Größte Anlage in Süddeutschland

Beim Richtfest herrschte jedenfalls Optimismus vor, dass der wachsende Naturenergie-Campus am Wyhlener Kraftwerk die Doppelgemeinde mehr und mehr zu einem „Vorzeigestandort der Energiewende“ werden lässt, wie Michael Schwery, Vorsitzender der Geschäftsführung des Unternehmens, beim Richtfest es ausdrückte. Immerhin werden mit der neuen Anlage in Wyhlen die bislang größten Produktionskapazitäten von klimaneutralem Wasserstoff in Süddeutschland entstehen.

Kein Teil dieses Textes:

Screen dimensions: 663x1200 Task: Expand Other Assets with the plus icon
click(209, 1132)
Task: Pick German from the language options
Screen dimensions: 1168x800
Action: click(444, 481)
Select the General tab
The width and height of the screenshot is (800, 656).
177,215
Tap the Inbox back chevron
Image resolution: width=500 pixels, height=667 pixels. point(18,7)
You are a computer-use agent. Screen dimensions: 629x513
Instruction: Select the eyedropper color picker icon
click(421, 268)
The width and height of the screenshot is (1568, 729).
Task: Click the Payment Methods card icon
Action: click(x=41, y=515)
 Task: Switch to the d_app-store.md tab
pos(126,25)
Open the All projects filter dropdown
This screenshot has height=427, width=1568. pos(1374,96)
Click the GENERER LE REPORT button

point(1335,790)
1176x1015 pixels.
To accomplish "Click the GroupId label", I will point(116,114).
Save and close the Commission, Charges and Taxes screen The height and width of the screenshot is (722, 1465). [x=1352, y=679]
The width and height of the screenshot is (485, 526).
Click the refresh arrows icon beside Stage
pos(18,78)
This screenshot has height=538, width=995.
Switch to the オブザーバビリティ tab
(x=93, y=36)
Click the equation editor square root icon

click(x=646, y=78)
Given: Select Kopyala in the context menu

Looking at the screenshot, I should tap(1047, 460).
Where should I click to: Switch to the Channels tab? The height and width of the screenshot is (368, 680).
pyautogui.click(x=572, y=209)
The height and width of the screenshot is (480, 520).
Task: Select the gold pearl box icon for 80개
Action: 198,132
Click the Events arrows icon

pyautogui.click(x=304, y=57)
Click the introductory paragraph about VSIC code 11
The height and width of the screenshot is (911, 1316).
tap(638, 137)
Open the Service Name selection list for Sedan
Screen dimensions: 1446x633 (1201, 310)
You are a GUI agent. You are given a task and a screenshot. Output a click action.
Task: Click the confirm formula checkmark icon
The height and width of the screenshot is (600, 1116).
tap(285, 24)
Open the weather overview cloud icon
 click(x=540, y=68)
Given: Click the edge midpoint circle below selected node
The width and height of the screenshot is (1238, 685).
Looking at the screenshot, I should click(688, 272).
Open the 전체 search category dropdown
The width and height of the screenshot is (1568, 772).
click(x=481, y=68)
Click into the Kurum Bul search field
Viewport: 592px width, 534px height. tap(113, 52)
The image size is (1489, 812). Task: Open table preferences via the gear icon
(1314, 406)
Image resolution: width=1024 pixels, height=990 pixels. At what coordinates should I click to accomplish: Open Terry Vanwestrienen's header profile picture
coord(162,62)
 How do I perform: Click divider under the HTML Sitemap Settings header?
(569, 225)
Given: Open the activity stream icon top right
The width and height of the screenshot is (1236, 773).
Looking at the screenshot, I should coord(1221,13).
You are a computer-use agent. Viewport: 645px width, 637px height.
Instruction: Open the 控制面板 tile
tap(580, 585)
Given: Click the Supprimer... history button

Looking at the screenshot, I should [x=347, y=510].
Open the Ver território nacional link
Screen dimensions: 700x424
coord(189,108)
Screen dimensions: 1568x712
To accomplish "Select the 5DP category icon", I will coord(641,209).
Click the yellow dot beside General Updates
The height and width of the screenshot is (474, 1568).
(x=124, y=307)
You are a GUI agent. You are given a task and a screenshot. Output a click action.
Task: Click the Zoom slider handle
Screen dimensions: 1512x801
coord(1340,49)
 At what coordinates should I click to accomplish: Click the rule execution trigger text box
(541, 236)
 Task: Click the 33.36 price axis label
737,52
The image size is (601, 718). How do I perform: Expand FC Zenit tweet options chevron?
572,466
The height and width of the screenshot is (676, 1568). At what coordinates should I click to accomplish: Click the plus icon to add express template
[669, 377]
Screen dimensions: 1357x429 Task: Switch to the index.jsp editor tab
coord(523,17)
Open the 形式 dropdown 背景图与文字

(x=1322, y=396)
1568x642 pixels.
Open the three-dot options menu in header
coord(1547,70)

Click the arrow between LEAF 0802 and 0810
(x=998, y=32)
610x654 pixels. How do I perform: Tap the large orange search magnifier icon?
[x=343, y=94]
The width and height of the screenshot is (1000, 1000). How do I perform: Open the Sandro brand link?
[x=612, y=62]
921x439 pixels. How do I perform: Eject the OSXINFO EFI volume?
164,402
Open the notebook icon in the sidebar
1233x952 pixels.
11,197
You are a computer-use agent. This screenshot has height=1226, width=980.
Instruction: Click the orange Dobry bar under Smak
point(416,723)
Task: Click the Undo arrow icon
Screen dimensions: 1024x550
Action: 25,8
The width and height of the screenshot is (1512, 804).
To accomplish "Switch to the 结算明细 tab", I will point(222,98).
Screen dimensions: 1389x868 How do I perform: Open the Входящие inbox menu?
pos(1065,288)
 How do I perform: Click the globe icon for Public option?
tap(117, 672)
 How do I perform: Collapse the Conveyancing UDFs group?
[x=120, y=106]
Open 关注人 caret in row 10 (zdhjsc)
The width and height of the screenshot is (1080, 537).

Das Gas soll dabei auch einmal zur regionalen Versorgung von Industrie und Kunden in der Mobilität dienen.

Projektleiterin Reihaneh Zohourian und Erik Seidel von Moser Bau zelebrierten das Richtspruch-Ritual. Foto: Tim Nagengast

„Viel Arbeit, Müh und Plag“

Beim Richtspruch selbst ging es – der sengenden Hitze zum Trotz – hoch oben auf dem Baugerüst ausgesprochen fröhlich zu. Erik Seidel (Firma Moser Bau) erhob das eine oder andere Glas, während er heitere Verse vortrug. „Es gab viel Arbeit, Müh und Plag. Doch wuchs dies Haus von Tag zu Tag“, reimte Seidel, assistiert von Projektleiterin Reihaneh Zohourian, die gerne mit ihm anstieß, ehe die Gläser zu Boden sausten.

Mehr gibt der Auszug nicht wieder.